Short link: http://goo.gl/ewlyJZ
The iPHone may have been just an okay phone, but everything around it was an absolute revolution. I quote from Counternotions:
before Apple introduced the iPhone:
Carriers ruled the industry with an iron fist
To access carriers’ networks handset makers capitulated everything
Carriers dictated phone designs, features, apps, prices, marketing, advertising and branding
Phones were reduced to cheap, disposable lures for carriers’ service contracts
There was no revenue sharing between carriers and manufacturers
There was no notion of phone networks becoming dumb pipes anytime soon
Affordable, unlimited data plans as standard were unheard of
A phone that would entice people to switch networks by the millions was a pipe dream
Mobile devices were phones first and last, not usable handheld computers
Even the smartest phones didn’t have seamless WiFi integration
Without Visual Voice Mail, messages couldn’t be managed non-linearly
There were no manufacturer owned and operated on-the-phone application stores as the sole source
An on-the-phone store having 65,000 apps downloaded nearly 2 billion times was not on anyone’s radar screen
Low-cost, high-volume app pricing strategy with a 70/30 split didn’t exist
Robust one-click in-app transactions were unknown
There was no efficient, large scale, consistent and lucrative mobile app market for developers large and small
Buttons, keys, joysticks, sliders…anything but the screen was the focus of phones
Phones didn’t come with huge 3.5″ touch screens
Pervasive multitouch, gesture-based UI was science fiction
Actually usable, multi-language, multitouch virtual keyboards on phones didn’t exist
Integrated sensors like accelerometers and proximity detectors had no place in phones
Phones could never compete in 3D/gaming with dedicated portable consoles
iPod-class audio/video players on mobiles didn’t exist
No phone had ever offered a desktop-like web browser experience
Sophisticated SDKs and phones were strangers to each other
This list too could go on. But it’s sobering to remember that a single device by a company with zero experience in the industry and against all odds caused such a tidal wave of change. Change didn’t come because of Nokia, Microsoft, Sony Ericsson, Samsung, RIM or any other player in the market for the past 15 years bet their company on it.
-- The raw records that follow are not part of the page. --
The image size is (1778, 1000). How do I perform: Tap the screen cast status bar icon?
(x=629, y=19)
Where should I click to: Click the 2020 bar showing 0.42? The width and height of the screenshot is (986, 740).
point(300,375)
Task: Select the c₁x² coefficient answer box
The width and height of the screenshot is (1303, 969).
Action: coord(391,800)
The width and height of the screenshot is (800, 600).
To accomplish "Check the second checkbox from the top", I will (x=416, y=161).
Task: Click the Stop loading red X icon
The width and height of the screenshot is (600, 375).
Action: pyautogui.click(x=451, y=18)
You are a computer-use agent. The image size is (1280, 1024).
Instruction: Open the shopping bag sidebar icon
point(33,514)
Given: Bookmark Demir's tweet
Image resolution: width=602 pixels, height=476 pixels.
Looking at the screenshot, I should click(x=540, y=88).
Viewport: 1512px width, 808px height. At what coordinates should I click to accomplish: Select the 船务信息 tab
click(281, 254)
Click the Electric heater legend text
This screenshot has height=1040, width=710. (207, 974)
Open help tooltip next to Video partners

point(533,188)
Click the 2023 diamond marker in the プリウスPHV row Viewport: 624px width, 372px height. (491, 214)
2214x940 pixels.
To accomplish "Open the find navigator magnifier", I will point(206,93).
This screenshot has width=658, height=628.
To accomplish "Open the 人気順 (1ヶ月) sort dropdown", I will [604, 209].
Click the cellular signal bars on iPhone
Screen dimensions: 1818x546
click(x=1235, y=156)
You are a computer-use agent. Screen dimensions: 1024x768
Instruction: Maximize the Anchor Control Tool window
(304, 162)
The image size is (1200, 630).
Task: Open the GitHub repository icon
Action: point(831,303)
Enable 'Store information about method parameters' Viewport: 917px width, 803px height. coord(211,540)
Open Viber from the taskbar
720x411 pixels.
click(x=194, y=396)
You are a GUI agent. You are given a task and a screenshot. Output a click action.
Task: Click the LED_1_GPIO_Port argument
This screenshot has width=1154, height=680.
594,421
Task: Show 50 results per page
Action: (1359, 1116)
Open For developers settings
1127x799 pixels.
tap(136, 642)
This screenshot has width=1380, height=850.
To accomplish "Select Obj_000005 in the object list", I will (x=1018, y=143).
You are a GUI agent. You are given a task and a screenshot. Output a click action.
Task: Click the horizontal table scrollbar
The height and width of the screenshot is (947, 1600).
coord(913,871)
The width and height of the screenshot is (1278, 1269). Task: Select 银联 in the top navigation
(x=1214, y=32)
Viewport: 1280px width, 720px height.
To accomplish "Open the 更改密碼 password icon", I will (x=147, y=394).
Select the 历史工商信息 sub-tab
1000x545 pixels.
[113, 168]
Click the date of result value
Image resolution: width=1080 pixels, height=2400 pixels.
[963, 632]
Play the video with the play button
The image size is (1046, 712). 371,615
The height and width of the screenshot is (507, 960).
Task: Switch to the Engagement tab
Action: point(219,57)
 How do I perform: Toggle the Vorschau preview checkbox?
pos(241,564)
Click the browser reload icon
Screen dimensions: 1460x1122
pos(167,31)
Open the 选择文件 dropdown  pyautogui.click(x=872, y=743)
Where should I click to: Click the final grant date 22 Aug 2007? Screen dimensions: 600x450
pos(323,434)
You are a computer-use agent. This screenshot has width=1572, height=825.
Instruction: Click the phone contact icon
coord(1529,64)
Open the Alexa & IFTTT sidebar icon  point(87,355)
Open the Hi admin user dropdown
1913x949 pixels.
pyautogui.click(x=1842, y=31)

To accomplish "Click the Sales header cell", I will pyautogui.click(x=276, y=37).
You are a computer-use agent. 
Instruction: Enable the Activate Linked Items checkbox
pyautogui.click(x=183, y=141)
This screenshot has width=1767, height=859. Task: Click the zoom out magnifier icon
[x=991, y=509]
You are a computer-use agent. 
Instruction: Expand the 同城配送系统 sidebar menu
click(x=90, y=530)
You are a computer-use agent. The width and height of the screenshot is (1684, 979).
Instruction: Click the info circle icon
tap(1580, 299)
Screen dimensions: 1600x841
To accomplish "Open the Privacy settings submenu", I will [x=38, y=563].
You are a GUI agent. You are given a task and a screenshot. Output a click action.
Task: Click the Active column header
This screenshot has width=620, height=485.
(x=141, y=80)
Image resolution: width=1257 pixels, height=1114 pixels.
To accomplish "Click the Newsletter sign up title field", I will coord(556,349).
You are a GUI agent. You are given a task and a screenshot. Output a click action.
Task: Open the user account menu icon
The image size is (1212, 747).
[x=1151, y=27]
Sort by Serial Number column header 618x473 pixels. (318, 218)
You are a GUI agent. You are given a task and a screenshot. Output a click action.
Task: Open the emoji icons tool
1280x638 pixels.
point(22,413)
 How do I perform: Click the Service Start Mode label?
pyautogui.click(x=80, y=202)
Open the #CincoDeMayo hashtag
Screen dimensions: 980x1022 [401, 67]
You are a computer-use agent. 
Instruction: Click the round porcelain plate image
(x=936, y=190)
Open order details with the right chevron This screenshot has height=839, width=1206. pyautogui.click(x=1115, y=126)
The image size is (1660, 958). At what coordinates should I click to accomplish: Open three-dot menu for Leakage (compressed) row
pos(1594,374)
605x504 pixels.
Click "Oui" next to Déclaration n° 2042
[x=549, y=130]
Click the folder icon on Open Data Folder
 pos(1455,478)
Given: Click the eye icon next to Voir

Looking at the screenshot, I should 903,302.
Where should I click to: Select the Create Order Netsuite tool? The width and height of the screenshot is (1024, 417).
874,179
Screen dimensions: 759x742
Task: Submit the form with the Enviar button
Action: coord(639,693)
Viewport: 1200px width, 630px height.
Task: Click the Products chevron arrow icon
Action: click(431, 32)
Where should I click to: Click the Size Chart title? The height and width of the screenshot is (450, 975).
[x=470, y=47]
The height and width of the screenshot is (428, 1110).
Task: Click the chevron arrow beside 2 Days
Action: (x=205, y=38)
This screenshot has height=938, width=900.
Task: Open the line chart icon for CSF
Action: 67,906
I thought hindsight was supposed to be 20/20. Not for these guys. If you really sit down with an original iPhone and the competition at the time, it wasn’t even CLOSE. To say it wasn’t a great phone is to criticize the original wheel… it was probably a bit bumpy and not as good as a Firestone radial, but it was better than just carrying stuff around.
I’ve always wanted to try an original iPhone. My first was a 3GS, then a few years later, a 4. Before then it was various Samsung flip phones. I can’t stand Samsung now, I find their products tastelessly ugly and poorly constructed.
Sadly, I’m not a fan of the glass-and-metal iPhone, and I’ve always hated putting a case on things. It degrades the experience greatly. The curved backs on the first 3 iPhones was much more comfortable than the squared-off designs later. I’m looking at a 5C to replace my Nokia Lumia before long.